Livre du Bicentenaire (Coiffard, 2008)
L’Anthologie
Auteur : Eric CHEVILLARD
SIX SOUVENIRS QUE LES PIERRES DU LYCÉE N’ONT PAS RETENUS
Je n’ai connu le lycée Clemenceau de l’intérieur que durant mon année d’hypokhâgne (1982-83), ce qui ôte évidemment beaucoup d’autorité à mon témoignage comparé à ceux des élèves et professeurs qui le fréquentent quotidiennement depuis deux cents ans, et c’est pourquoi mon évocation sera brève. J’ai interrogé ma mémoire sans m’infliger de trop pénibles tortures – ni ongles retournés, ni lampe braquée sur mes globes fragiles ni douceâtre madeleine imbibée de tilleul – et elle n’a consenti à me délivrer que les six souvenirs suivants qui ajouteront peu de choses, je le crains, au prestige de cet établissement.

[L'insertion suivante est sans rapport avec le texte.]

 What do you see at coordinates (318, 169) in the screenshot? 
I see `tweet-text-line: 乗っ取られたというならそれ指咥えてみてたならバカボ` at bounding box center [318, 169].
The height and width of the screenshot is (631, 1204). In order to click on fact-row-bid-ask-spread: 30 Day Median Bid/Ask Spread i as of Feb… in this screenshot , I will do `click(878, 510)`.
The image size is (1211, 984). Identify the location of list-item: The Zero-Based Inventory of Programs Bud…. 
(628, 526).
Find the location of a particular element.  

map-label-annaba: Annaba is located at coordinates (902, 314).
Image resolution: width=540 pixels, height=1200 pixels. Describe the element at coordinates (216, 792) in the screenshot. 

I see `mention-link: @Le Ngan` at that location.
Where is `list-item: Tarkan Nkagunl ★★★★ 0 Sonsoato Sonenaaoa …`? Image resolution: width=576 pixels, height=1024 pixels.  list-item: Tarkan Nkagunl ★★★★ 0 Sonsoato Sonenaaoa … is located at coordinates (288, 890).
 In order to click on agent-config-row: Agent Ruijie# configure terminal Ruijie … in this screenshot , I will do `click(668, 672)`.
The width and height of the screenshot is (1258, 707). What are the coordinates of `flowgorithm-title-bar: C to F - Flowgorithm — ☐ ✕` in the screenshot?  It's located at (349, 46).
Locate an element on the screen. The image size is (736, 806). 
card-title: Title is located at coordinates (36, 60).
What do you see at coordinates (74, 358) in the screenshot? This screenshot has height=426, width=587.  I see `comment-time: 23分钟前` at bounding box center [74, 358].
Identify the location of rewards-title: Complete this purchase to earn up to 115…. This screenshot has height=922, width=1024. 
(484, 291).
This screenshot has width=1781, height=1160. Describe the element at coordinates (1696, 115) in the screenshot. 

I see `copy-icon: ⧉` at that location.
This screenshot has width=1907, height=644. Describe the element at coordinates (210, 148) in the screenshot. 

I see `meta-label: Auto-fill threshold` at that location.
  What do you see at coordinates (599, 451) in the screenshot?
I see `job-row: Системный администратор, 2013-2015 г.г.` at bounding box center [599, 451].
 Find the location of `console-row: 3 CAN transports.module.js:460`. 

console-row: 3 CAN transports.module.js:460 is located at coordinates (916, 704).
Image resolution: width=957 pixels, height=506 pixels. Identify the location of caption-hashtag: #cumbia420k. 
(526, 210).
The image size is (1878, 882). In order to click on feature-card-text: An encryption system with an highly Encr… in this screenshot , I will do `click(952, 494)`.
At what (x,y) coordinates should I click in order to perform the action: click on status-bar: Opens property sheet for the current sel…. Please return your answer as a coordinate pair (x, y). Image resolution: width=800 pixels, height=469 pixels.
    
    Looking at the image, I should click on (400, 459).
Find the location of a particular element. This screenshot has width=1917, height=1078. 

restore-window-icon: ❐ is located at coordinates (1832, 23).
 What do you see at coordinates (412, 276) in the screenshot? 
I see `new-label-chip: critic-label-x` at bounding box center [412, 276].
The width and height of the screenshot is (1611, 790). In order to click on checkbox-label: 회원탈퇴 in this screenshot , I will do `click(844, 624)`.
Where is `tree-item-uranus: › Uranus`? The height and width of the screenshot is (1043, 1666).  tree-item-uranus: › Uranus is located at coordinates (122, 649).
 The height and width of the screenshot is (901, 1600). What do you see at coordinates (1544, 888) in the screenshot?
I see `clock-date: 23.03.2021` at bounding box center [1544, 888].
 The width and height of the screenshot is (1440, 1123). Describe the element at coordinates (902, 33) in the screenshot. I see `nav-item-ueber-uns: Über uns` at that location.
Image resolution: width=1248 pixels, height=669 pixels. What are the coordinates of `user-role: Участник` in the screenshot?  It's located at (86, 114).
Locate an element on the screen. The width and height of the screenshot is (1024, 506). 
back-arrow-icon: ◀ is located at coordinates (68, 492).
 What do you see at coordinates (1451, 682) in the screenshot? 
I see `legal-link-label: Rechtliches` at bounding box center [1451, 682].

1) mon arrivée en qualité d’interne – le seul de ma classe avec Souleymane S. qui allait devenir mon meilleur ami cette année-là. Avec une dizaine d’autres étudiants ivoiriens, ils se distribuaient les boxes autour du mien dans le dortoir, si bien que, débarquant à Nantes, juste revanche de l’histoire, je découvris plutôt l’Afrique, rires et palabres, et cette résignation courageuse à l’épreuve de l’exil que lui imposent encore aujourd’hui les desseins absurdes du monde.
2) ma déception de rejoindre en Lettres Supérieures des étudiants désespérément studieux et non la bande de jeunes poètes surréalistes que je croyais intégrer.
3) le cours de philosophie de Jean Levêque, mèches grises, blanches et rousses en bataille, qui nous dispensait d’ailleurs bien mieux qu’un cours une leçon, suivant allégrement le vol de papillon de l’idée dans l’obscur et le chaos des zones limites de l’esprit comme si nous n’avions pas quitté le clair pays de la conscience lucide, et qui improvisait devant nous comme si Heidegger était un saxophone.
4) la mince silhouette de C., pâle autant que je savais rougir, et mon apprentissage entre géographie humaine et latin de la non-réciprocité des passions (amères mathématiques du littéraire).
5) une exposition au musée des Beaux-Arts, en face, des gravures sur linoléum de Picasso comme tracées plutôt par les talons aiguilles de quelque danseuse virevoltante.
6) ma promenade en boucle dans la cour d’entrée, le soir, si assidue que je ne sais point de cloître dans toute la chrétienté où l’on ait tant tourné.